Non è un mistero per nessuno, Ai Weiwei è uno degli artisti più seguiti di sempre: vuoi per le vicende personali di lotta politica e di difesa dei diritti umani, vuoi per il suo fare social-friendly, vuoi per l’intelligente irriverenza di un dito medio alzato davanti ai maggiori monumenti e simboli della storia umana, è decisamente una star dell’arte contemporanea.
Con un curriculum che contiene retrospettive in tutto il mondo, tra cui alla Royal Academy (2015), alla Tate Modern, London (2010) e all’Haus der Kunst di Monaco (2009), progetti architettonici prestigiosi come il Serpentine Pavilion nel 2012 e lo stadio olimpico di Pechino nel 2008, oltre che la cura del Padiglione Germania alla Biennale di Venezia del 2013 e la partecipazione a Documenta 12, Ai Wewei non può che essere celebrato con tutti gli onori del caso.

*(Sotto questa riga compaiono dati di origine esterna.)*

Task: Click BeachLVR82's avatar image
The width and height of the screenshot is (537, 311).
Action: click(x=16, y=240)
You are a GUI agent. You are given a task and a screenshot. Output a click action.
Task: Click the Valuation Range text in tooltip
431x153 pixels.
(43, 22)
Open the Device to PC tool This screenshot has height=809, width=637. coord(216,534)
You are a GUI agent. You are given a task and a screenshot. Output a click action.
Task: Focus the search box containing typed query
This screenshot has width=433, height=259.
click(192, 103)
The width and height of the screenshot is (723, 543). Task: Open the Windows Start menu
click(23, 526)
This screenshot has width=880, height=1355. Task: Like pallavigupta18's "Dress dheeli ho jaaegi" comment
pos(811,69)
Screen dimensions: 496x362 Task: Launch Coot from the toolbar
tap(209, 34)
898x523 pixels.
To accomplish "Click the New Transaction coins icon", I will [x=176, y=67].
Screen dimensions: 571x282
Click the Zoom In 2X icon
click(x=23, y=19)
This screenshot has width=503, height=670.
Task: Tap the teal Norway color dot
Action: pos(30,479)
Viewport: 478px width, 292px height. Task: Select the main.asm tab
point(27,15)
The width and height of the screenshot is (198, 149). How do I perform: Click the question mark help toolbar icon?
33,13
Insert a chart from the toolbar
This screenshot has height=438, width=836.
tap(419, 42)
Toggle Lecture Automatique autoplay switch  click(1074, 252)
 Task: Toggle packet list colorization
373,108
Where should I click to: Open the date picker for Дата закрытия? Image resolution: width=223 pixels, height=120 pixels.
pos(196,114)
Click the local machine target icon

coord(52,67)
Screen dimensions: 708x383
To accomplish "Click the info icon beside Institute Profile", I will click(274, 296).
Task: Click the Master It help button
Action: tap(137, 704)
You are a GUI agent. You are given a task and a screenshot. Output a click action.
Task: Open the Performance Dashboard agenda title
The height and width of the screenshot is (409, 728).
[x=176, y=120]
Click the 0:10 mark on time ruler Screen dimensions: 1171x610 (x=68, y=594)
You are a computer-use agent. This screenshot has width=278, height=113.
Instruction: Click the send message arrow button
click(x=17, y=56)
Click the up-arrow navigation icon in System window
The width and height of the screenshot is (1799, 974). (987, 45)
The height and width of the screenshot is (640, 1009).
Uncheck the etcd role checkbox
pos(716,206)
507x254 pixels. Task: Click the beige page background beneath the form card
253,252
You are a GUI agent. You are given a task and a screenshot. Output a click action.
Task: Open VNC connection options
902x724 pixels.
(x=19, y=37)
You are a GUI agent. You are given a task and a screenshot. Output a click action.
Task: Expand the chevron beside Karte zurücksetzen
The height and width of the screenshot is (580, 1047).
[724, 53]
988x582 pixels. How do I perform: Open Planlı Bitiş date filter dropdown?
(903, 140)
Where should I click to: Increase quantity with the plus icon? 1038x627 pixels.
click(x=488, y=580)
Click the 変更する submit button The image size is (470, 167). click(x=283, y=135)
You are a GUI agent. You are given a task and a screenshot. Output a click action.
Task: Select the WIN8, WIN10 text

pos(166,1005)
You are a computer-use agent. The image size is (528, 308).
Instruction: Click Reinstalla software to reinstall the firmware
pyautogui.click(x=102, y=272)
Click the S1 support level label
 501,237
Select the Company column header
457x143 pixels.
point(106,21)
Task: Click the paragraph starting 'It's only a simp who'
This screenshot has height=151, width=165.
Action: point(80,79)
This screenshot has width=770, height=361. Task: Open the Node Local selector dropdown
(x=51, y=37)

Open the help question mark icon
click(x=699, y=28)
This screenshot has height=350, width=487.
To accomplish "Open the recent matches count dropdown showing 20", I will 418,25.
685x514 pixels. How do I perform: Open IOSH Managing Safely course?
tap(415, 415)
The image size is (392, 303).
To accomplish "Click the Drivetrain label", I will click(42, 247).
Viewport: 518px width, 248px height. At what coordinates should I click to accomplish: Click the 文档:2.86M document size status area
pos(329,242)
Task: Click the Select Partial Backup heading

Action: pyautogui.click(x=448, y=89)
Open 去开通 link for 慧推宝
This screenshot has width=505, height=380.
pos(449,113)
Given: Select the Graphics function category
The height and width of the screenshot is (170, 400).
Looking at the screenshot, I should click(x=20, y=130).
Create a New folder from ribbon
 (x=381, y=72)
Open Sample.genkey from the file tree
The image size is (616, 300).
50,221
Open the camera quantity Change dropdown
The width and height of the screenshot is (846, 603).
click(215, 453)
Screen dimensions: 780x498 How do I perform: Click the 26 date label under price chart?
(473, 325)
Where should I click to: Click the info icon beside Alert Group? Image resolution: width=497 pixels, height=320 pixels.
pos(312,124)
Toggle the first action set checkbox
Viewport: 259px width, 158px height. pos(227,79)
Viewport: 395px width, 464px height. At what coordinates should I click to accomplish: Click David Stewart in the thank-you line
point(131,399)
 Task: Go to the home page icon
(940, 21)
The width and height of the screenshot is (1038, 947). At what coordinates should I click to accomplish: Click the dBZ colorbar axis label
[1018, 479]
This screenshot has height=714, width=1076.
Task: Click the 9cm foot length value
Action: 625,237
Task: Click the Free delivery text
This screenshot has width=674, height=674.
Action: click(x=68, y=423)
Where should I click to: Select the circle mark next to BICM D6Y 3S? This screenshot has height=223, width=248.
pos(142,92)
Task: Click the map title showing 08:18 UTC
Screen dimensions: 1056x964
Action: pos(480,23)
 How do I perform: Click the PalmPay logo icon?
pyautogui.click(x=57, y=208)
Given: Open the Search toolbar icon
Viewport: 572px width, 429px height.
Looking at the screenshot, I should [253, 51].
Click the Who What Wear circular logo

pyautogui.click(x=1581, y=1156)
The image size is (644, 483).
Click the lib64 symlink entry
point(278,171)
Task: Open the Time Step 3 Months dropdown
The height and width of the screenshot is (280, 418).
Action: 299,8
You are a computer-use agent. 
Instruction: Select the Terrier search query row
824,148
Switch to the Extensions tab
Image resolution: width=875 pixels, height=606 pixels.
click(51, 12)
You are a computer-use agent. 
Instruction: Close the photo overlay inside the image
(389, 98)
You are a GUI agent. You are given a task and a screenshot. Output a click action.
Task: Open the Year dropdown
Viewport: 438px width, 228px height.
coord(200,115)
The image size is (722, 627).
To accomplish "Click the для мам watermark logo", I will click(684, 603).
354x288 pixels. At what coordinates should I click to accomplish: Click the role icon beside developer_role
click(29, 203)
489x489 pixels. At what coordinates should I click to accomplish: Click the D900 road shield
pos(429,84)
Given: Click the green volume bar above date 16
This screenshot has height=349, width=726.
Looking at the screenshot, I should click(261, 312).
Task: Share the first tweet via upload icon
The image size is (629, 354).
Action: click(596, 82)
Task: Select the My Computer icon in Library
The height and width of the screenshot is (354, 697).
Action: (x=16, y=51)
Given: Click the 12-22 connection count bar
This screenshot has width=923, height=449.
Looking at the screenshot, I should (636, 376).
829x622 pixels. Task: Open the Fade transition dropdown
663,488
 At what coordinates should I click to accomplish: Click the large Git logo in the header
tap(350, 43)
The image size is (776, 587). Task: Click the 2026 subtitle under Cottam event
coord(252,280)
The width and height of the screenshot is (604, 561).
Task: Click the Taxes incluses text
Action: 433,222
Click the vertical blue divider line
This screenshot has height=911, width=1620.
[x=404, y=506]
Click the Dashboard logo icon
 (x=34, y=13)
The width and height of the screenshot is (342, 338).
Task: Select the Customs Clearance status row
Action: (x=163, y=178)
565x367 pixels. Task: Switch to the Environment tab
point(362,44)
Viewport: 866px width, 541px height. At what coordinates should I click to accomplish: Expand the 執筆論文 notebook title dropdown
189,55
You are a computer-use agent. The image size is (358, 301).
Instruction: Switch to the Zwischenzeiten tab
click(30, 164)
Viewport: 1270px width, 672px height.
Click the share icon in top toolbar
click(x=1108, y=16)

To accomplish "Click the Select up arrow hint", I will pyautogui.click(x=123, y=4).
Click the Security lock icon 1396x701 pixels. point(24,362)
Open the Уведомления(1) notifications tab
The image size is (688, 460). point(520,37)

Nel mio piccolo, ho scelto di farlo dedicando lui il mio primo articolo sul Contemporary Art Curator Magazine, rivista online internazionale specializzata in arte contemporanea, eventi, arti visuali e street art. In virtù di questa nuova avventura come contributor, ho deciso di ripostare qui il mio primo esperimento di giornalismo in inglese per raccontarvi una delle mostre assolutamente imperdibili di questi ultimi mesi del 2016.
Ai Wewei is, without a doubt, one of the world’s most influential contemporary artists, known for his art as much as for his political activism. The Chinese artist, born 28 August 1957 in Beijing, can finally travel around the world again, spreading his free speech message through his work, after almost three months’ detention and four years of waiting for having his passport back after the release.
It was just a year ago when the big retrospective at the Royal Academy of Arts in London took place and now his first major exhibition in Italy, entitled Libero (free), is open in Florence and it will end on the 22th January 2017. The exhibit takes place in Palazzo Strozzi, a beautiful Italian Renaissance palace built for Filippo Strozzi the Elder, a rival of the Medici who had returned to the city in November 1466 after the exile and desired the most magnificent palace in the city, in order to assert the political statement of his own status.
This place has a strong meaning in the Italian, and more specifically Florentine, history, but Ai Weiwei is famous for subverting the ordinary status of things: he decided to totally restyle the palace starting from the façade, with the site specific installation Reframe: twenty-two large orange rescue dinghies, grafted onto Palazzo Strozzi’s windows, draw the public’s attention to dramatic themes of refugees and their choice to push their luck by crossing the Mediterranean to reach Europe on this totally unsafe boats.
This re-imagination of the spaces includes also some wallpapers designed by Weiwei and the big installation Refraction, who welcome the guests in the entrance of the palace.
The exhibitions starts with Stacked, a maze made of piles of bicycles, then it dedicates a big room to the Sichuan earthquake inquiry with the disturbing Snake Bag.
Thereafter, you can see a lot of different artworks, like the Study of Perspective, Blossom from the Alcatraz exhibition @Large, or the big mythological creatures made with bamboo and silk, hanged up at the high ceiling of the palace.
Weiwei also chose to pay homage to the Italian culture with a series of portrait in LEGO of the Italian men who, like him, were victims of the grip of censorship, like Dante Alighieri, Galileo Galilei, Girolamo Savonarola and Filippo Strozzi, the owner of Palazzo Strozzi, banished from the Medici Family.
The retrospective includes a display of the artist’ photography work in the Strozzina Gallery (Center for Contemporary Culture at Palazzo Strozzi). In here you can see seventeen photos of New York 1983-1993 and a pair of rooms totally dedicated to Ai Weiwei as web influencer.
As every Ai Weiwei’s exhibition, Libero is a unique piece, placed in one of the world’s most beautiful city, cradle of European culture, full of art, history and now contemporary art too.